KOBİ’LERİN FİNANSMANA ERİŞİMİNİ KOLAYLAŞTIRMAK GEREKİYOR
İstanbul Ticaret Borsası (İSTİB) Başkanı Ali Kopuz, “TCMB’nin faiz indirimlerinin, global ve ulusal ekonomik şartlar da göz önünde bulundurularak ölçülü ve tedrici bir anlayışla sürdüğünü görüyoruz.” tabirini kullandı.
Para Siyaseti Şurası’nın, bir evvelki toplantıda enflasyon görünümü odaklı, ihtiyatlı bir yaklaşımla faiz indirimine gidebileceğinin sinyalini verdiğini hatırlatan Kopuz, “Bu nedenle, 250 baz puanlık faiz indirimini üretim, yatırım ve enflasyon üçgenindeki hassas istikrar çerçevesinde makul ve yerinde bir karar olarak değerlendiriyorum.
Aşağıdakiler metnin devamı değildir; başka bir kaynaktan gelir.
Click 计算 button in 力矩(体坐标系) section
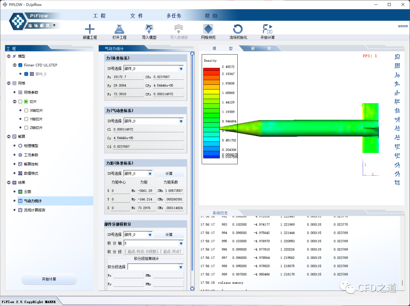The width and height of the screenshot is (410, 306). click(169, 173)
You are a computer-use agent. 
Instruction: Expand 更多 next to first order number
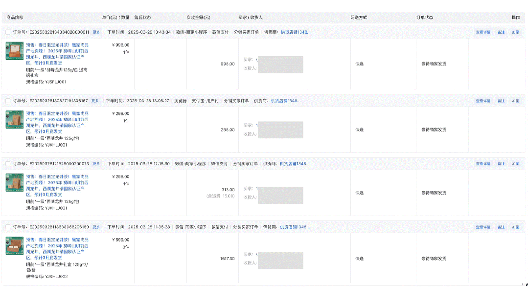coord(96,32)
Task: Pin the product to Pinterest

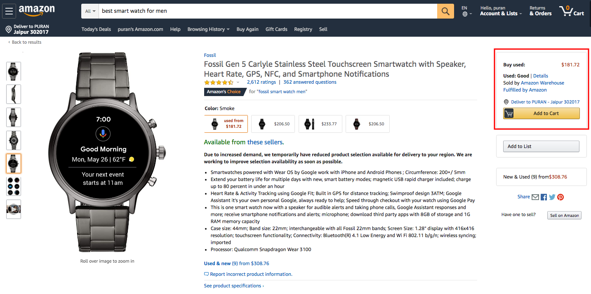Action: point(560,197)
Bununla birlikte, her ne kadar enflasyonun genel görünümünde görece güzelleşme gözlense de şimdi bu baskıdan kurtulabilmiş değiliz.” değerlendirmesinde bulundu.
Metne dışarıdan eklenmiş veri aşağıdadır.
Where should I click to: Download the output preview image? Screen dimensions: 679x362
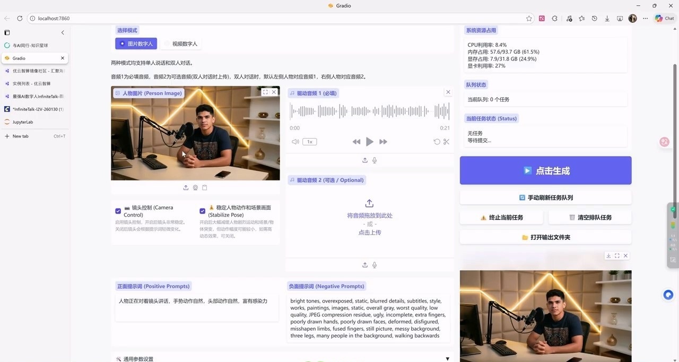[608, 256]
Kopuz, bir sonraki Para Siyaseti toplantısının mart ayında yapılmasının beklendiğini anımsatarak, şu bilgileri verdi:
“Bu kararda, ocak-şubat enflasyon görünümü kıymetli olacaktır. Enflasyonda çabada en kritik unsuların başında beklenti idaresi ve yürütülen iktisat siyasetlerine duyulan inanç geliyor. Gerçekten, dün Ticaret Bakanımız Ömer Bolat’ın mesken sahipliğinde, Hazine ve Maliye Bakanımız Mehmet Şimşek ve Tarım ve Orman Bakanımız İbrahim Yumaklı ile gerçekleştirdiğimiz Besin Komitesi toplantısında, iktisat idaresinin enflasyonla çaba konusundaki kararlılığını bir defa daha teyit ettik. Halihazırda sürdürülen para ve maliye siyaseti çerçevesinde kalarak, fiyatlar üzerinde üst istikametli baskı oluşturmayacak halde iktisadın büyüme potansiyelini desteklemeli, eş vakitli olarak da KOBİ’lerimizin finansmana erişimini kolaylaştırmak için finansman modellerini de devreye almalıyız.”